文系の問題にしても、理系の問題にしても、公立受検の適性検査では、複数の資料を読み取る力が求められます。しかしそうはいっても、いきなり適性検査に触れると、あまりに資料の情報量が多いので、ともすると思考がパンクしてしまいかねません。
さて、そうすると、どのように自分の脳で判断していくのかということになりますが、まず設問が何より重要であって、漠然と目に留めてはいけません。意外とたくさんの資料にばかり気を取られ、肝心な設問をお粗末にしか目を通していないため、得点できない子供たちがいるようです。

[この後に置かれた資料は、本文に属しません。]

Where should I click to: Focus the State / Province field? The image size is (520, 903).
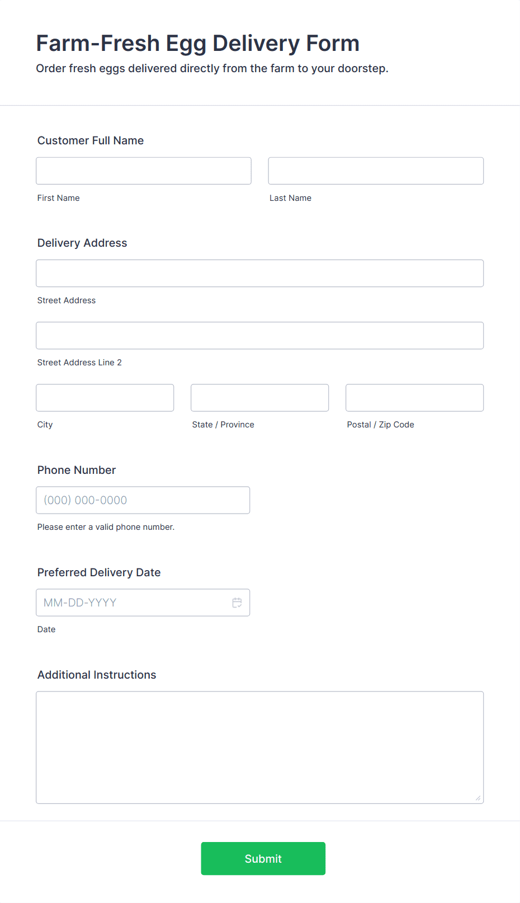[260, 398]
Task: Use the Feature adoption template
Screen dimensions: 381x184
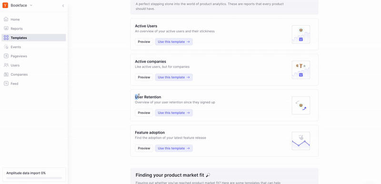Action: pyautogui.click(x=174, y=148)
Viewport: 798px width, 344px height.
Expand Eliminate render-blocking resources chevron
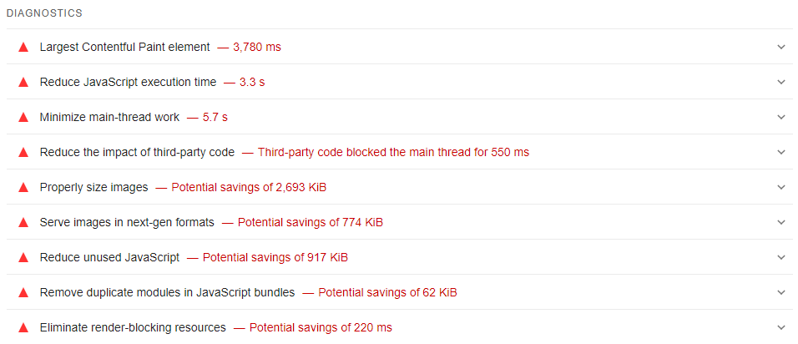pyautogui.click(x=780, y=327)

ただし、ただ単純に設問をしっかり読みましょう、というのでは、あまりに教える技術として工夫が足りません。言うなれば、設問には、作問担当者がこれを答えてほしいという意志があります。これを論点と言います。一体どんな答えを求めているのか、論点を抑えた上で、その主旨に沿って、資料を分析することになります。そして資料の分析については、勝手に自分の偏見でその情報を歪曲することなく、客観的判断に基づかなければいけません。

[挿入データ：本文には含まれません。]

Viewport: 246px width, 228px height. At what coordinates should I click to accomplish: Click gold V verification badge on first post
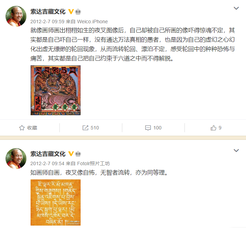tap(71, 11)
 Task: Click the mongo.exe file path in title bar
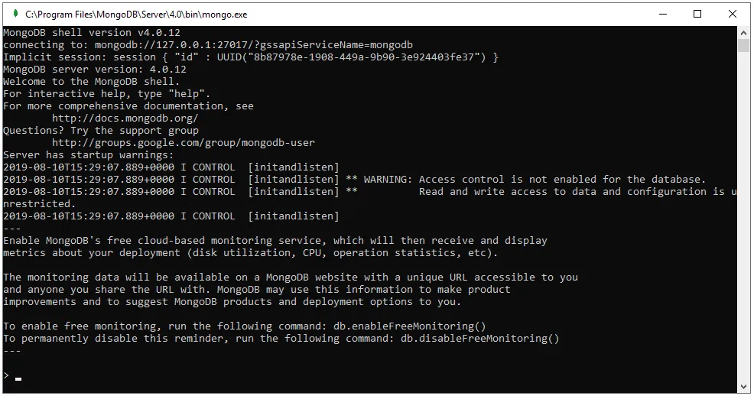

ここで、客観的分析を貫いたなら、次は、自分の経験です。設問の多くが、自分の意見を尋ねる形式になっていますから、飽くまで客観的なデータ解析を終えた上で、設問の論点からずれることなく、自分の脳の引き出しにしまわれている体験を取りだすことになります。自分の過去の経験とコネクトし、豊かにイマジネーションを膨らませる作業の質が問われます。
「書くより、イマジネーションです」
このような記述問題の場合、大学受験生も含めて、皆さん、とにかく、書かなければいけないという制約に思考が縛られるため、小さな世界観で本当にちっぽけな味気ない答えに仕上げがちです。

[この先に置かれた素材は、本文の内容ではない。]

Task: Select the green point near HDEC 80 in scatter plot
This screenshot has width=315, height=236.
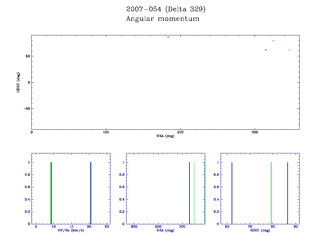Action: pos(273,41)
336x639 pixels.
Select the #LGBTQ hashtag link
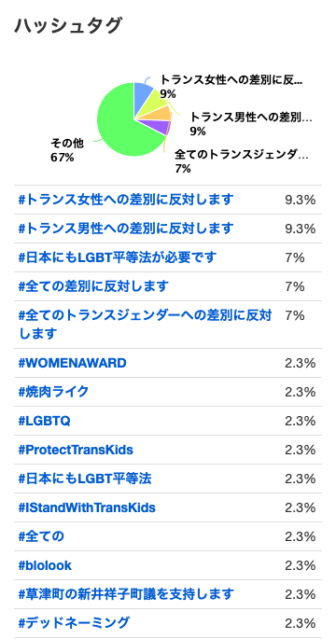click(x=44, y=421)
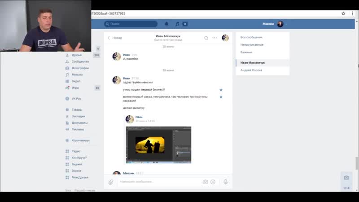
Task: Click the microphone voice message icon
Action: pos(226,182)
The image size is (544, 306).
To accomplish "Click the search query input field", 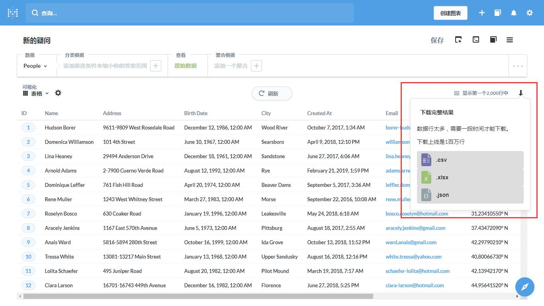I will (190, 13).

人は書こうと思えば思うほど、そのプレッシャーに負けて、結局つまらない内容を書くのに落ち着く──というジレンマに陥ります。
だから、書こうと思わず、豊かにイマジネーションを働かせてください。この方法は実は脳科学的にも理にかなっています。書く作業は言葉を紡ぐ作業ですから、左脳の管轄です。この左脳は理性の人ですから、かなりの堅物で、魅力的に語るのがへたなタイプです。そうすると、言葉の定義づけや論理的構成力などは任せるとして、ようやく真打ち、右脳の出番です。
この右脳は、インスピレーション、イマジネーション、クリエイティビティーに長けた天才タイプで、なかなかのアイデアマンです。この人の力を上手に活かした上で、書記係の左脳に情報を流すことにくれぐれも留意することです。後は、出来上がった発想力豊かな画を、文字化する段取りとなります。
ということで、仕上げに近づくわけですが、シンプルに申し上げると、一論点に対して、一帰結です。しっかり一論点と一帰結点を連結させるのが、論証です。
繰り返しますが、設問が要求する論点から決してずれることがあってはなりません。そして、客観的なデータ分析を介して、自分の経験をそこへつなぐことで、この論証という過程を経て──その上で、自分オリジナルの解釈力をもって、美しく帰結できるかどうかにかかってきます。